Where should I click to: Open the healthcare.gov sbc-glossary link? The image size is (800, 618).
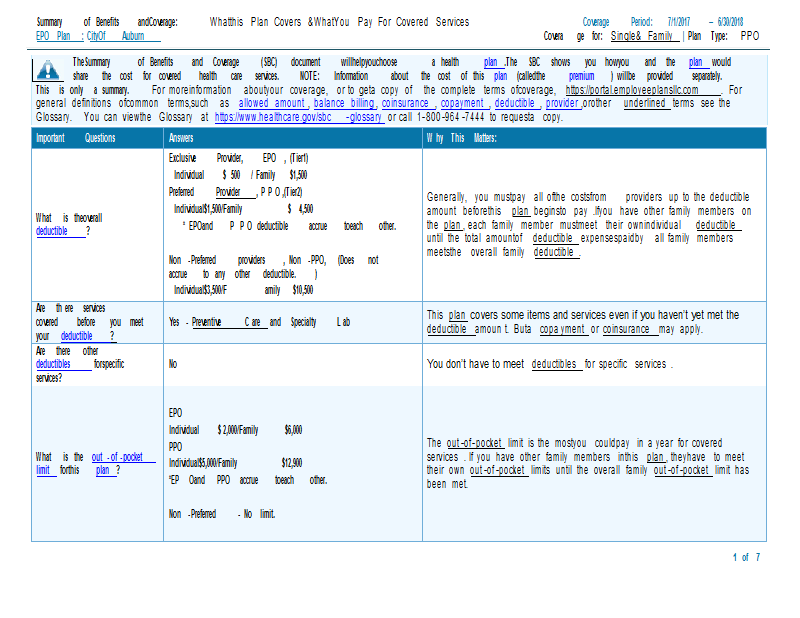click(x=298, y=116)
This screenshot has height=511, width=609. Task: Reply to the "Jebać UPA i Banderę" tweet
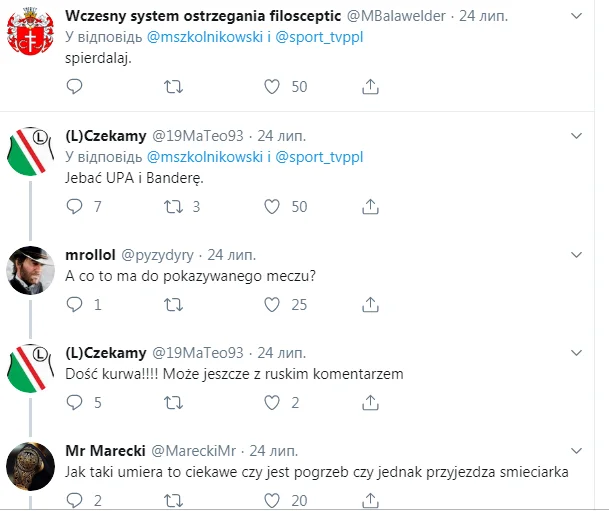(74, 206)
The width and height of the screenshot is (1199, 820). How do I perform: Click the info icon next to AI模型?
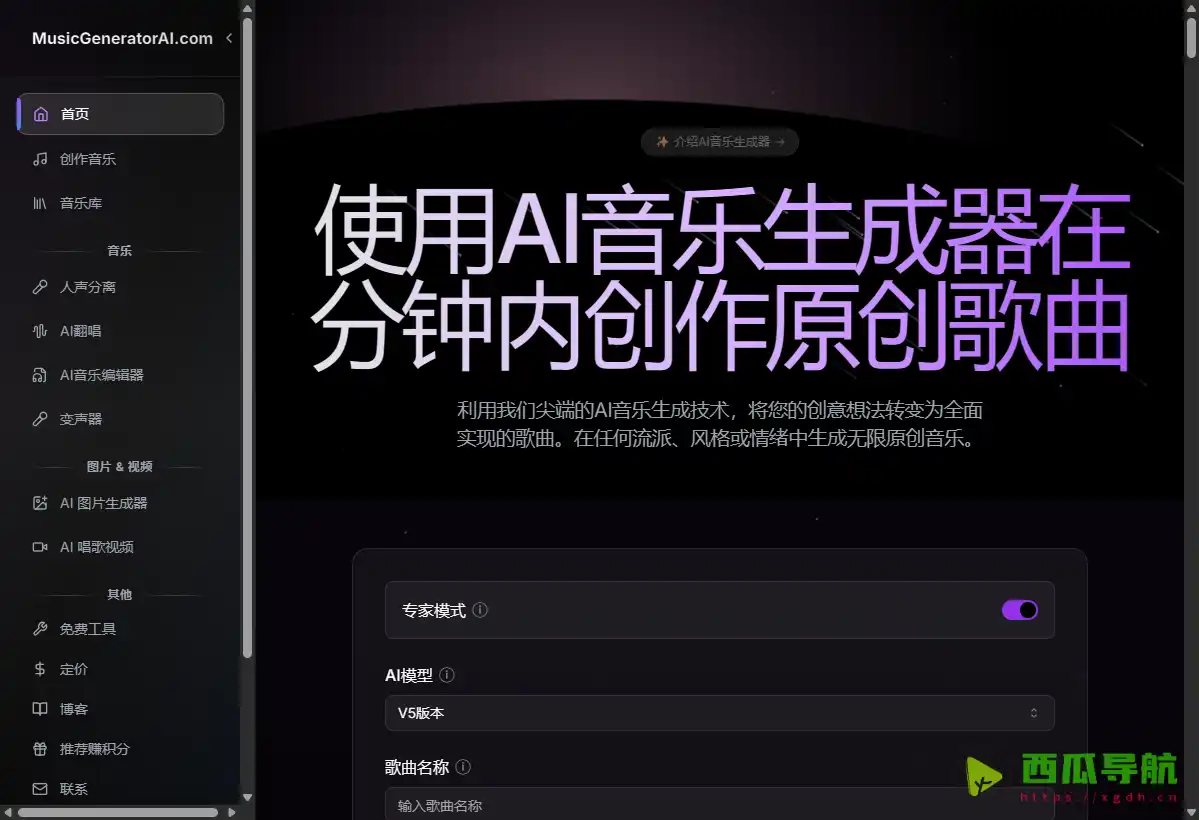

___

- _Exercise_: The expected answer is an unaltered copy of the listing, images removed.

- _Task output_:
Where should I click to: Open the healthcare.gov sbc-glossary link? The image size is (800, 618).
click(x=298, y=116)
This screenshot has height=511, width=609. Task: Reply to the "Jebać UPA i Banderę" tweet
(74, 206)
The width and height of the screenshot is (1199, 820). How do I perform: Click the info icon next to AI模型?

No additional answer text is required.